What is the Difference Between Nomination and Assignment?
FAQs about Assignment in Life Insurance Policy
Does the policy risk get transferred in the assignment process?
What is an endorsement in an assignment?
What are the liabilities and rights of the assignee?
What is an assignment on a life insurance policy?
What is the difference between an assignment and a nominee in life insurance?
What are the two types of life insurance assignment?
The two types are:
- Absolute Assignment: The policyholder transfers all rights and benefits of the policy to the assignee permanently.
- Collateral Assignment: The policyholder transfers rights and benefits to the assignee temporarily, often as security for a loan. Once the loan is repaid, the ownership rights revert to the assignor.
What is the purpose of assigning a nominee in life insurance?
Other Important Features of Life Insurance
Disclaimer
- This is an informative article provided on 'as is' basis for awareness purpose only and not intended as a professional advice. The content of the article is derived from various open sources across the Internet. Digit Life Insurance is not promoting or recommending any aspect in the article or its correctness. Please verify the information and your requirement before taking any decisions.

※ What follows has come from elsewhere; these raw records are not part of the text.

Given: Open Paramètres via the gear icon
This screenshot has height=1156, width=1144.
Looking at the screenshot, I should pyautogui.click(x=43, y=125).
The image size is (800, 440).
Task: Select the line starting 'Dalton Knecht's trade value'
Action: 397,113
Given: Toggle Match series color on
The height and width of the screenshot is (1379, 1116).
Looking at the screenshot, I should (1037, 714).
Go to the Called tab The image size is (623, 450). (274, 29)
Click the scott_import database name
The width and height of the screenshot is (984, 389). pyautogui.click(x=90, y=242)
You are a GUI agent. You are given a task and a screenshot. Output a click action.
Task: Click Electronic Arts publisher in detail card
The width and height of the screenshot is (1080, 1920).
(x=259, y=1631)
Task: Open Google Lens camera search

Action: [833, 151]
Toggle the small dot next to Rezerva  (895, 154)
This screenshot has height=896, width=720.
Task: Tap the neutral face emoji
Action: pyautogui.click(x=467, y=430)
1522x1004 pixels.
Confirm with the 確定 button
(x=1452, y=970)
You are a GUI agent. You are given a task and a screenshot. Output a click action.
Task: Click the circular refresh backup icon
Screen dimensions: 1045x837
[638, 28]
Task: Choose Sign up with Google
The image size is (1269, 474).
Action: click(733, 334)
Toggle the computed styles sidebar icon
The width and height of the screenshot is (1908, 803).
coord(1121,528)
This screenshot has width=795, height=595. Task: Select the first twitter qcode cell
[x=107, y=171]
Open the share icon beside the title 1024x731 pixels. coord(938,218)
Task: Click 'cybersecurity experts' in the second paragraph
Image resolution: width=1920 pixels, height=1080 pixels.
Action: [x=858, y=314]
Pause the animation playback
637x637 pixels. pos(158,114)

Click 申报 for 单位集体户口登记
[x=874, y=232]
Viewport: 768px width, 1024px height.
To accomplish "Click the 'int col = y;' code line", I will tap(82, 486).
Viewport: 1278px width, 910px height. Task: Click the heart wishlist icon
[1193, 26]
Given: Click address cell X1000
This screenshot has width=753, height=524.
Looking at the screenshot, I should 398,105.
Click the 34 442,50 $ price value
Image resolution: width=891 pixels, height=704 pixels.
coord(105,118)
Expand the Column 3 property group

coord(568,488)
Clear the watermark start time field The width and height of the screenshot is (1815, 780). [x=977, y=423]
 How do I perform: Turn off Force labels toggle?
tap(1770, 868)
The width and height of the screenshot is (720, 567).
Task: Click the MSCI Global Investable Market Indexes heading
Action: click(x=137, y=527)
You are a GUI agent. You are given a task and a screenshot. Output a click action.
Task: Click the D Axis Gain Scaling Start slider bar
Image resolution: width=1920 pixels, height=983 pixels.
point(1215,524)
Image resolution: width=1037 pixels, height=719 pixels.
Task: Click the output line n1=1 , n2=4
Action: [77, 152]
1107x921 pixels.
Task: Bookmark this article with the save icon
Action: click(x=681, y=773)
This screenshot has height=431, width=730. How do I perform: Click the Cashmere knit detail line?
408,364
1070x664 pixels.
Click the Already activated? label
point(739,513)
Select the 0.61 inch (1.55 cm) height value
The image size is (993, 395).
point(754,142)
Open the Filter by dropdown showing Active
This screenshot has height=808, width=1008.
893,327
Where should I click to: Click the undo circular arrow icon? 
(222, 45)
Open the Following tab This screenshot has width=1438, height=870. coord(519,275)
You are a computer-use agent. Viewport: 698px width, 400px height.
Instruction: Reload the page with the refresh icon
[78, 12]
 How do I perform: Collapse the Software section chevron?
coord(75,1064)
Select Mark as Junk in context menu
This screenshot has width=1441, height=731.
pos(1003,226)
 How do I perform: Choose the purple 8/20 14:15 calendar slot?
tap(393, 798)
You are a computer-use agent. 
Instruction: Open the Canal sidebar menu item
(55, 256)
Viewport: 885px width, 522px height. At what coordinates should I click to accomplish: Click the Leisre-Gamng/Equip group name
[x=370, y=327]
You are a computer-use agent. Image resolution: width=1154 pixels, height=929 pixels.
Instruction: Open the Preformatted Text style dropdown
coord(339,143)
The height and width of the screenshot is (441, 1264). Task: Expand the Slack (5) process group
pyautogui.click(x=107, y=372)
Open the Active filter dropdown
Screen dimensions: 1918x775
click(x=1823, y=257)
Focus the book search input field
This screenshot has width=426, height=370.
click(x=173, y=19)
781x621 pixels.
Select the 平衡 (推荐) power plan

- All the figures reflected in the article are for illustrative purposes. The premium for Coverage that one buys depends on various factors including customer requirements, eligibility, age, demography, insurance provider, product, coverage amount, term and other factors
- Tax Benefits, if applicable depend on the Tax Regime opted by the individual and the applicable tax provision. Please consult your Tax consultant before making any decision.